Pretrial intervention, often referred to as “PTI,” is a diversionary program utilized by South Carolina’s circuit solicitors’ offices to afford folks with little to no prior criminal history the opportunity to have their charges dismissed and expunged.

PTI is governed by South Carolina Code Section 17-22-10, et seq.  The Code affords each circuit solicitor the freedom to establish pretrial intervention programs, providing the solicitors with a great deal of discretion in the establishment, purpose, and maintenance of each circuit’s diversionary program. 

What is the benefit of PTI?

Pretrial intervention affords folks accused of committing criminal acts the opportunity to address the charge with a diversionary program that will ultimately, if successful, result in the dismissal of the pending warrant and the expungement of the charge from the offender’s criminal history.  If you are concerned that a criminal charge and conviction could detrimentally affect your professional and personal life, then you may want to consider PTI as an option to avoid the negative effects associated with a criminal conviction.

What do you do on PTI?

● Source excerpt:
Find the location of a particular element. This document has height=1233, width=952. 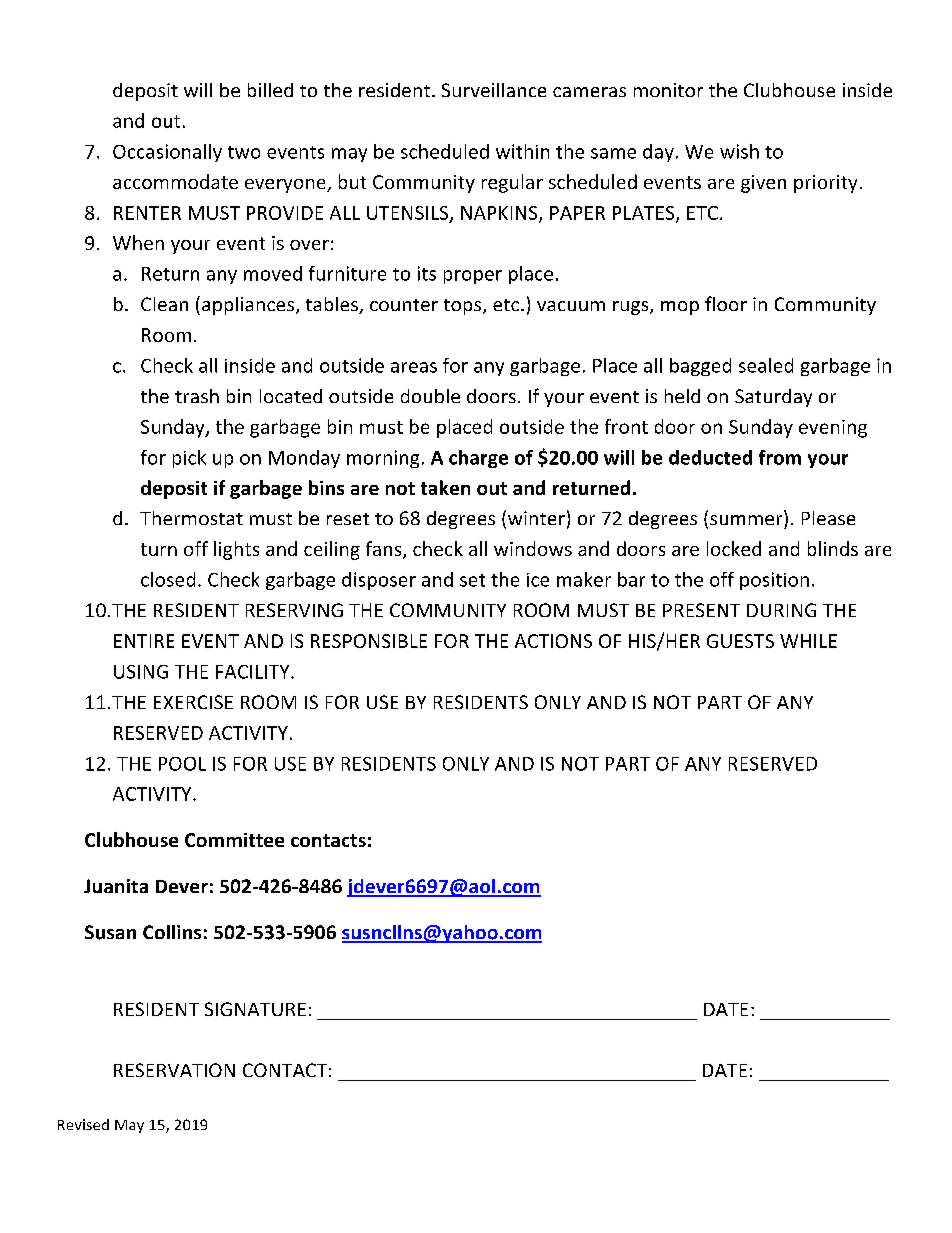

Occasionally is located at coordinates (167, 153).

● Required actions:
(a) Return the passage on South Carolina's pretrial intervention program word for word, starting with "PTI is governed" and going on through "circuit’s diversionary program.".
(b) Take the passage on South Carolina's pretrial intervention program further, picking up after its last line.

● Exercise responses:
(a)
PTI is governed by South Carolina Code Section 17-22-10, et seq.  The Code affords each circuit solicitor the freedom to establish pretrial intervention programs, providing the solicitors with a great deal of discretion in the establishment, purpose, and maintenance of each circuit’s diversionary program.

(b)
The pretrial programs vary from circuit to circuit, and often each program is designed to address the issues that lead to the accused’s original arrest.  Crimes related to drug use and abuse are often addressed in PTI with counseling and treatment.  Crimes related to anger are often addressed with anger management or batterer’s treatment.  When a victim is owed restitution, the successful repayment of that restitution will be made an element of the PTI program.  Ultimately, the specifics of an accused’s PTI program are in the discretion of the folks entrusted to operate the program.

Who is eligible for PTI?

While the Code of Laws ensures that each solicitor has a great deal of discretion in determining how to run PTI and who to admit, the law specifically prohibits certain folks from being admitted in to the program.  Those ineligible for PTI include:

  • A person previously accepted into PTI; or
  • A person charged with:
    • Blackmail;
    • DUI or DUAC;
    • Traffic offenses punishable only by fine or loss of points;
    • Fish, game, wildlife, or commercial fishery offenses punishable by a loss of eighteen points;
    • Domestic violence, if the person has previously been convicted of domestic violence; or
    • A violent crime as defined by South Carolina Code Section 16-1-60.

Ultimately, though, because each solicitor’s discretion is paramount when it comes to the admission of an individual in to PTI, a person eligible for the program is not guaranteed admission.  It has to be offered by the State.  So, just because you are charged with domestic violence and you have not been previously convicted of domestic violence, you are not ensured admission in to the program.  Each solicitor’s office has its own policy for who can be admitted to PTI and who is forbidden from entering the program.

What are violent crimes?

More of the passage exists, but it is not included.